En 2009 y 2010 la economía creció de nuevo al amparo del gasto público y con mayores márgenes de endeudamiento externo, sin embargo, la presión fiscal es insostenible entre otros aspectos, por la espiral salarial pública y la debilidad en la gestión tributaria. En 2011 se inician las políticas contra cíclicas de ajuste en lo fiscal, tendientes a equilibrar las finanzas públicas, esto restringe los márgenes de expansión en la demanda interna pública para lo que resta de la administración Chinchilla, de no contarse con un milagroso acuerdo en materia de nuevos impuestos.
Por el lado de la oferta, pareciera que la fortaleza expansiva de las exportaciones sigue siendo muy vulnerable ante la apreciación cambiaria y los estrechos márgenes de expansión de la economía mundial. El turismo y el comercio internos, si bien parecen fortalecerse luego de un largo estancamiento de casi dos años, no muestran fortalezas suficientes para sostener a mediano plazo la tendencia del crecimiento económico.
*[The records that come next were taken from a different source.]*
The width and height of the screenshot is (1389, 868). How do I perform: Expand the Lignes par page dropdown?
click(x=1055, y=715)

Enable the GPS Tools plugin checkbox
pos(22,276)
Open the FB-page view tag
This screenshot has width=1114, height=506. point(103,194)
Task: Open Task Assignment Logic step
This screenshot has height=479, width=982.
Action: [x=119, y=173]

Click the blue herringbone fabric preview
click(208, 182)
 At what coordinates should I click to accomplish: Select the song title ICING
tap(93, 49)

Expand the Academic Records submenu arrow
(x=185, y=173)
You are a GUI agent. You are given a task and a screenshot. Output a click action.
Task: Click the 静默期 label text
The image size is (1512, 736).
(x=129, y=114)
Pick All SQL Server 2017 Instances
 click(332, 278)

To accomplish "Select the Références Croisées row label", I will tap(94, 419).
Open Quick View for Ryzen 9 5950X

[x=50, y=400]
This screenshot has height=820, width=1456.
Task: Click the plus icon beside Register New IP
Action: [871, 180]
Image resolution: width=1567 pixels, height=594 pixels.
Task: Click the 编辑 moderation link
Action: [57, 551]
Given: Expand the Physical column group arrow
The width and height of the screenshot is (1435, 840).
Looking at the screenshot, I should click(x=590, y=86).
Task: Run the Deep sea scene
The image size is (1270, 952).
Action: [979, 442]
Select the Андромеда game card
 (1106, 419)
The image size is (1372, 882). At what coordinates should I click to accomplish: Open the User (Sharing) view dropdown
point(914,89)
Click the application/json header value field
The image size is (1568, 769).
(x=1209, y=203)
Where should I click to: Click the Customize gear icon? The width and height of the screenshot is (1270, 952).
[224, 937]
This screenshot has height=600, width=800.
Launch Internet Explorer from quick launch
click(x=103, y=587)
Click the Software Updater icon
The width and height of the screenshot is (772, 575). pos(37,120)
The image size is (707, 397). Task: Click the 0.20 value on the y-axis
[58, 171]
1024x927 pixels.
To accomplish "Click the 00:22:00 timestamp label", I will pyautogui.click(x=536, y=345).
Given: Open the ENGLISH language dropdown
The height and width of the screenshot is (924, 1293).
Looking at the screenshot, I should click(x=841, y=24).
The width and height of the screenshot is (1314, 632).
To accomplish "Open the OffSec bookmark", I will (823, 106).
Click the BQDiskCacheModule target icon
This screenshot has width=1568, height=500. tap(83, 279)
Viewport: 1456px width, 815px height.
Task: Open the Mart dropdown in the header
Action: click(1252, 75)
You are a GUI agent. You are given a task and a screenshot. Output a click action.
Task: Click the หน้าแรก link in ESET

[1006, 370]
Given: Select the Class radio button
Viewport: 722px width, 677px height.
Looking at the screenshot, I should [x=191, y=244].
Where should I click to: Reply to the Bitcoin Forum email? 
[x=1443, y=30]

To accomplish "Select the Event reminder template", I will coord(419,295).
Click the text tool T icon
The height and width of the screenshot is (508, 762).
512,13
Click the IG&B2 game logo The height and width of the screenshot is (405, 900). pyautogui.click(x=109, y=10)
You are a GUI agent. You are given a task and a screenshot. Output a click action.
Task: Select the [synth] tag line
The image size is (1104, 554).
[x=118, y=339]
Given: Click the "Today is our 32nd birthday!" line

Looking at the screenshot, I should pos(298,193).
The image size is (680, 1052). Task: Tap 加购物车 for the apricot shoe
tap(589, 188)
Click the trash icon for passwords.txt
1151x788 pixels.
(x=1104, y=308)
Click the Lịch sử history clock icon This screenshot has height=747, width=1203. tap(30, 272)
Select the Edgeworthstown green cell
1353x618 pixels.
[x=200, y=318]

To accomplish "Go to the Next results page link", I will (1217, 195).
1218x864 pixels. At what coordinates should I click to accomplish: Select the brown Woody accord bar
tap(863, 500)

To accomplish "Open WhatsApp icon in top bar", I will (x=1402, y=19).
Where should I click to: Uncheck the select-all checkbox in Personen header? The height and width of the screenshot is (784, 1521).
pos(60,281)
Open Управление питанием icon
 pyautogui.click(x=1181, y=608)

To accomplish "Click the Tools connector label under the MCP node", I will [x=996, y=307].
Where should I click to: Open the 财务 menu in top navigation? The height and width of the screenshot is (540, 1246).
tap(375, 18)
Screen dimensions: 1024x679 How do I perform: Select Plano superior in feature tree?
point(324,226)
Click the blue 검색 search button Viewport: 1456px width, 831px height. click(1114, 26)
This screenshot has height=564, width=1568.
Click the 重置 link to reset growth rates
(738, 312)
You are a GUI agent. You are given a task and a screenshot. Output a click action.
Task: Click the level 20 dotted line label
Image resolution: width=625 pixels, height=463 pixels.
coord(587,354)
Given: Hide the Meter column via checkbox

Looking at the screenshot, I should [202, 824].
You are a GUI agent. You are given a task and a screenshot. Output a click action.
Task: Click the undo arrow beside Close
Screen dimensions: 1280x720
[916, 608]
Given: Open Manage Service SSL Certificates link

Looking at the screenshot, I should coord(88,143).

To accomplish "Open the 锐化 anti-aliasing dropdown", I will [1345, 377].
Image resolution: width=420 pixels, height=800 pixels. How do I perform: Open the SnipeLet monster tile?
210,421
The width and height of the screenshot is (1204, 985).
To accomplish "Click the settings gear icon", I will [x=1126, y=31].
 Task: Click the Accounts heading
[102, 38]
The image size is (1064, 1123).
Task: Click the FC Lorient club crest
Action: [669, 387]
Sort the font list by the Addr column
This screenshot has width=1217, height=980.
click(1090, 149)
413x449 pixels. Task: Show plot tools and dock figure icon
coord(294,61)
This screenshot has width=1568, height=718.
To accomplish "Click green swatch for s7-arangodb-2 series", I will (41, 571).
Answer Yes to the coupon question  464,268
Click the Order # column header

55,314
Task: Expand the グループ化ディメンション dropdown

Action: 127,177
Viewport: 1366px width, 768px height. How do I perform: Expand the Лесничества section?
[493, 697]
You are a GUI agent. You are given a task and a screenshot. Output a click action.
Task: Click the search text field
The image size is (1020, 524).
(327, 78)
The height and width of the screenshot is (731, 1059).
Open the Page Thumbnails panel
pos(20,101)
Estamos de nuevo en la disyuntiva entre crecimiento y estabilidad, tan trillada en el acontecer económico de los últimos treinta años. Ni el milagro exportador prometido al calor de las luchas del TLC, ni el gasto de gobierno salvador al amparo de la crisis económica, han podido generar un despegue fuerte de nuestro crecimiento económico.
Apuntar en serio a la inversión en ciencia y tecnología es sin duda la única respuesta que queda si se mira el horizonte y la experiencia internacional, pero tampoco es fácil de ejecutar, sin un fortalecimiento de la institucionalidad y un plan claro y estratégico para el sector. En tanto, nuestro crecimiento sigue en vilo.